Le colloque international sur l’adéquation formation-emploi (2015) organisé par l’OCE, en collaboration avec la Commission des partenaires du marché du travail et Manufacturiers et Exportateurs, a mis en lumière la variété des formes de stages au Québec ainsi que l’intérêt porté pour les pratiques européennes de formation duale. Toutes ces pratiques ont un point commun : elles s’appuient sur l’alternance, une formule éducative qui implique une coordination entre l’établissement scolaire et l’entreprise. Mais quelles sont les différences entre les pratiques québécoises et européennes ? Quelles sont leurs forces et particularités ? Et surtout, quels enseignements peut-on en retirer pour le développement de nouveaux programmes d’alternance ?
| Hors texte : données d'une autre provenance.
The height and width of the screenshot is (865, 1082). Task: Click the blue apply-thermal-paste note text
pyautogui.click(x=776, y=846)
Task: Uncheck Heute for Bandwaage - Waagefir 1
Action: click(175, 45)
Pour répondre à ces questions, nous comparons cinq pratiques québécoises d’alternance et deux pratiques européennes de formation duale. L’exercice permet de dégager quatre paramètres à considérer dans l’analyse et le suivi de pratiques actuelles et futures : le cadre de référence, la coordination, la séquence de stage et le statut de la personne formée (voir le tableau). Il met aussi en lumière le besoin de documentation et de monitoring des pratiques québécoises. Précisons que les pratiques présentées dans ce texte ne sont pas exhaustives : des manières innovantes d’organiser l’alternance émergent régulièrement, tant au Québec qu’au niveau international.

Les pratiques québécoises

L’alternance travail-études (ATE) est la formule la plus répandue au Québec. Développé par le ministère de l’Éducation à la fin des années 90, plus de la moitié des programmes de formation professionnelle et technique offerts depuis quinze ans a été adaptée pour la mesure (Hart, 2016a). Le cadre de référence de l’ATE fixe une durée minimale aux stages. On parle d’ATE lorsque les séquences de stage représentent au moins 20% de la durée totale du programme. Dans l’ATE de la formation professionnelle, ces séquences se substituent à la formation en établissement. Dans l’ATE de la formation technique, elles s’y ajoutent (Typologie des séjours en milieu de travail).

La mesure de formation de la main-d’œuvre (MFOR) d’Emploi-Québec fait aussi la promotion de l’alternance (Emploi-Québec, 2016). Une particularité de la mesure est de donner la possibilité à des organismes autres que les établissements scolaires d’offrir un programme de formation en alternance. À titre d’exemple, Intégration jeunesse du Québec (IJQ), un organisme communautaire, offre le programme de testeur de jeux vidéo en alternance.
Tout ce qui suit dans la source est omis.